Fortunately, a solution to this final problem is available to us. We have recently examined the possibility of using tris[3,5-bis(trifluoromethyl)phenyl]borane (BArF₁₈) as the Lewis acidic component of an electrochemical–FLP system.⁴⁵ The activation of H₂ by BArF₁₈-containing FLPs is rapid and favours the formation of the bridging hydride, [(μ-H) (BArF₁₈)₂]⁻.^46,47 However, the oxidation potential of [(μ-H) (BArF₁₈)₂]⁻ is too positive to be useful for electrochemical–FLP applications (ca. +1.55 V vs. Cp₂Fe^0/+) and resembles that of molecular H₂ – BArF₁₈ is not electrocatalytic towards H₂ oxidation.

In this paper we combine the rapid H₂ cleavage kinetics of BArF₁₈-derived FLPs with the stability and efficiency of the carbon-centred Lewis acid, 1⁺. Using this approach, the bridging hydride, [(μ-H) (BArF₁₈)₂]⁻, effectively functions as a redox inactive “hydride shuttle” to generate 1-H from 1⁺ (Fig. 1b). As we demonstrate herein, the “hydride shuttle” combines the rapid cleavage of H₂ by the BArF₁₈/lut FLP with the favourable electrochemical properties of 1-H. This provides an improved electrocatalytic system, with numerous advantages over previous electrochemical–FLP systems: a ca. 1 V decrease in the voltage for H₂ oxidation at a carbon electrode; a metal-free system that is catalytic in 1⁺, turns over efficiently and can be recharged multiple times; no undesirable H₂ evolution side-reactions and a marked improvement in FLP H₂ cleavage kinetics compared to carbon-based Lewis acids alone. We also demonstrate that, in stark contrast to conventional H₂ oxidation electrocatalysts, this electrochemical–FLP system is tolerant of CO.

Results and discussion

BArF₁₈ as a hydride shuttle

Bridging borohydrides are generally considered to be less hydridic than their terminal analogues. However, NMR experiments show that [(μ-H) (BArF₁₈)₂]⁻ is capable of transferring hydride to B(C₆F₅)₃. When a suspension of [tmpH][(μ-H) (BArF₁₈)₂] (tmp = 2,2,6,6-tetramethylpiperidine) in CD₂Cl₂ is treated with B(C₆F₅)₃, the formation of a clear, colourless solution is observed, indicating that the sparingly soluble starting material has undergone reaction. Indeed, ¹H, ¹⁹F{¹H} and ¹¹B NMR spectra of the reaction mixture indicate the formation of [tmpH][HB(C₆F₅)₃] and two equivalents of BArF₁₈ (Fig. S1–S3†).^28,46,47 The sequestration of hydride by B(C₆F₅)₃ likely reflects the greater electrophilicity of B(C₆F₅)₃ (E° = −1.52 V vs. Cp₂Fe^0/+) compared to BArF₁₈ (E° = −1.61 V vs. Cp₂Fe^0/+).⁴⁵

Given that 1⁺ has a higher hydride ion affinity than B(C₆F₅)₃,³⁸ which has a greater hydride ion affinity than BArF₁₈, one would expect salts of 1⁺ to abstract hydride from [(μ-H) (BArF₁₈)₂]⁻. This was confirmed experimentally by the formation of 1-H when 1[BArCl] {[BArCl]⁻ = tetra(3,5-dichlorophenyl)borate} was treated with an equivalent of [tmpH][(μ-H) (BArF₁₈)₂] (Fig. 2c). This suggests that BArF₁₈ is highly suitable as a hydride shuttle for carbon-based electrochemical–FLPs derived from 1-H/1⁺, and may provide a means of overcoming the high kinetic barrier for H₂ activation by FLPs comprised of this carbon-based Lewis acid alone.

** Your tasks **
1. In the BArF₁₈ hydride shuttle passage, list each advantage named after the colon in the sentence beginning "This provides an improved electrocatalytic system."
2. Reproduce the BArF₁₈ hydride shuttle passage word for word, starting at "Fortunately, a solution" and ending at "towards H₂ oxidation.".

** Raw data **
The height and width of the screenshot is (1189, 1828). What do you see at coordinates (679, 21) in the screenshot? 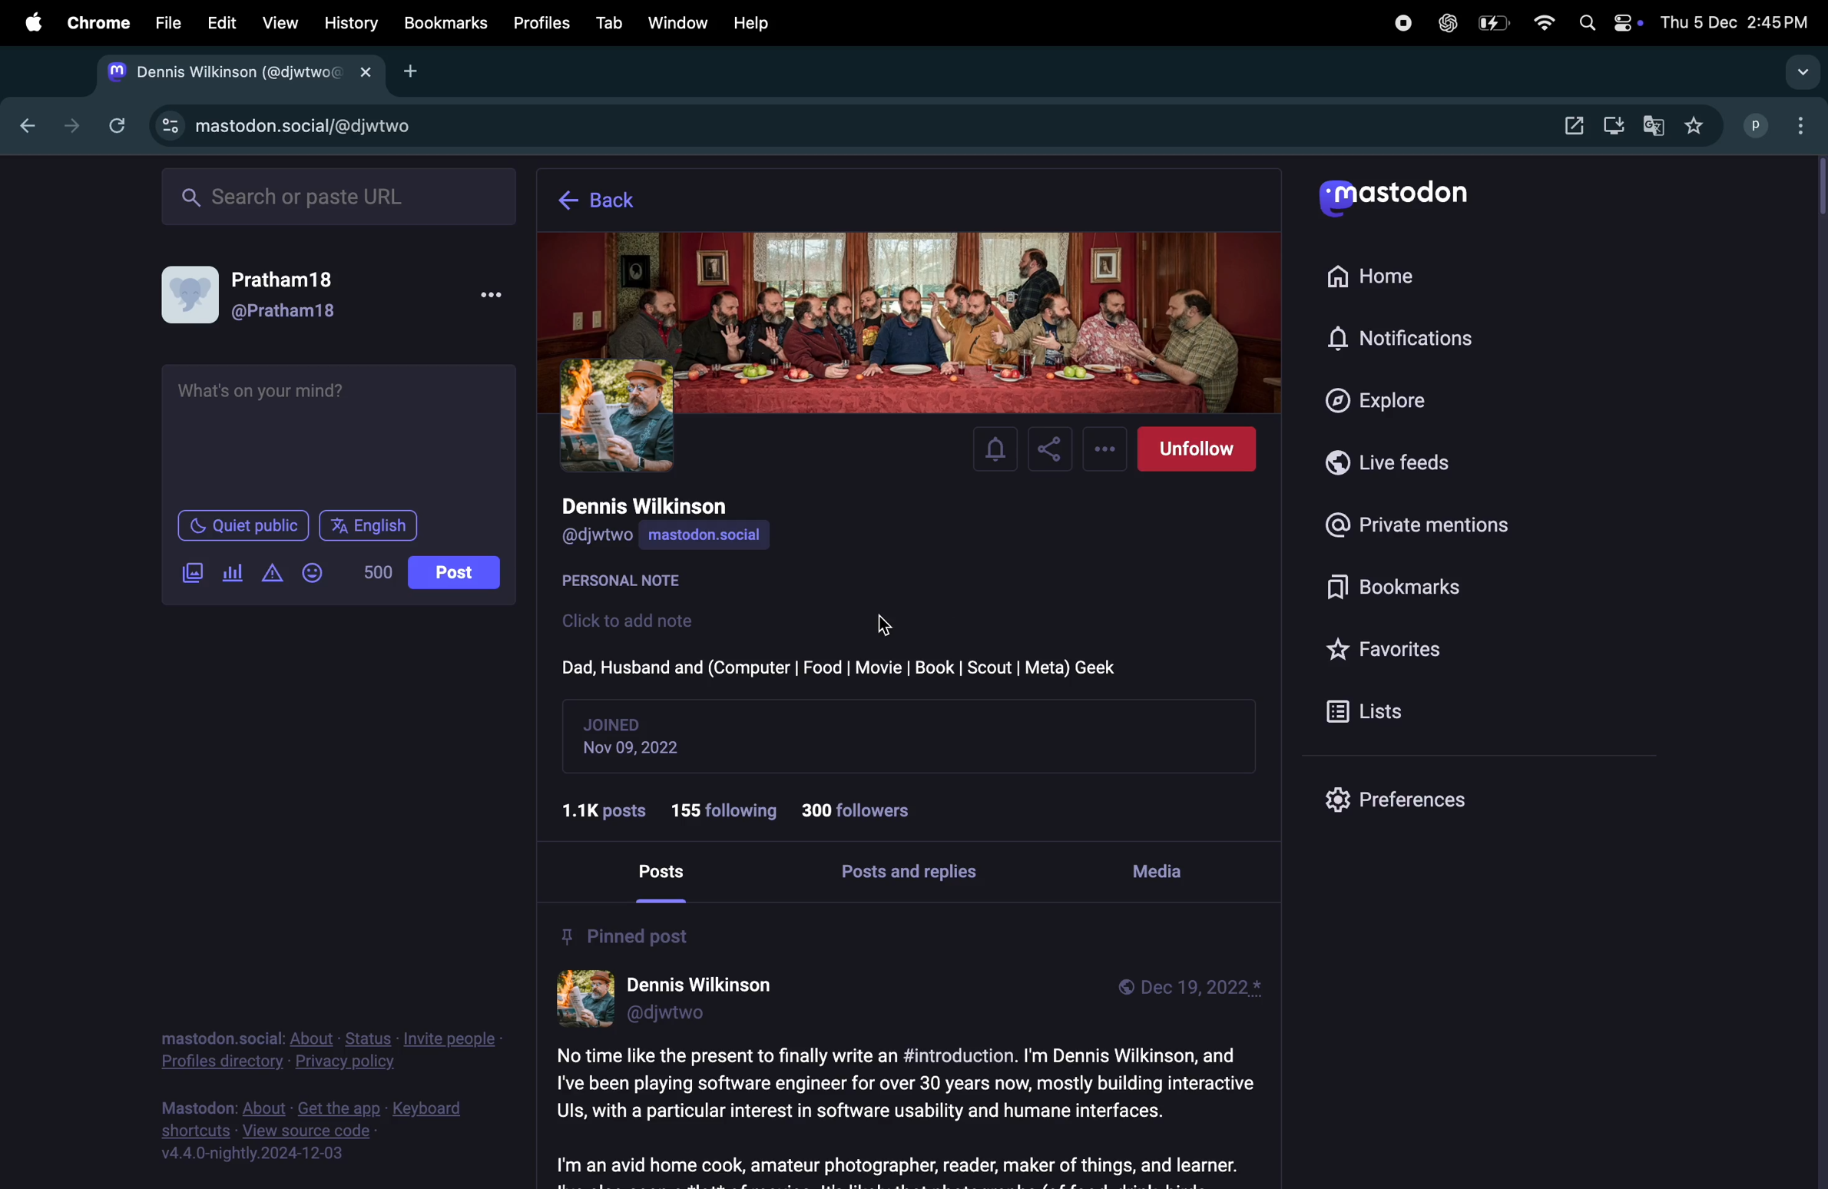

** Exercise answers **
1.
- A ca. 1 V decrease in the voltage for H₂ oxidation at a carbon electrode
- A metal-free system that is catalytic in 1⁺, turns over efficiently and can be recharged multiple times
- No undesirable H₂ evolution side-reactions
- A marked improvement in FLP H₂ cleavage kinetics compared to carbon-based Lewis acids alone

2.
Fortunately, a solution to this final problem is available to us. We have recently examined the possibility of using tris[3,5-bis(trifluoromethyl)phenyl]borane (BArF₁₈) as the Lewis acidic component of an electrochemical–FLP system.⁴⁵ The activation of H₂ by BArF₁₈-containing FLPs is rapid and favours the formation of the bridging hydride, [(μ-H) (BArF₁₈)₂]⁻.^46,47 However, the oxidation potential of [(μ-H) (BArF₁₈)₂]⁻ is too positive to be useful for electrochemical–FLP applications (ca. +1.55 V vs. Cp₂Fe^0/+) and resembles that of molecular H₂ – BArF₁₈ is not electrocatalytic towards H₂ oxidation.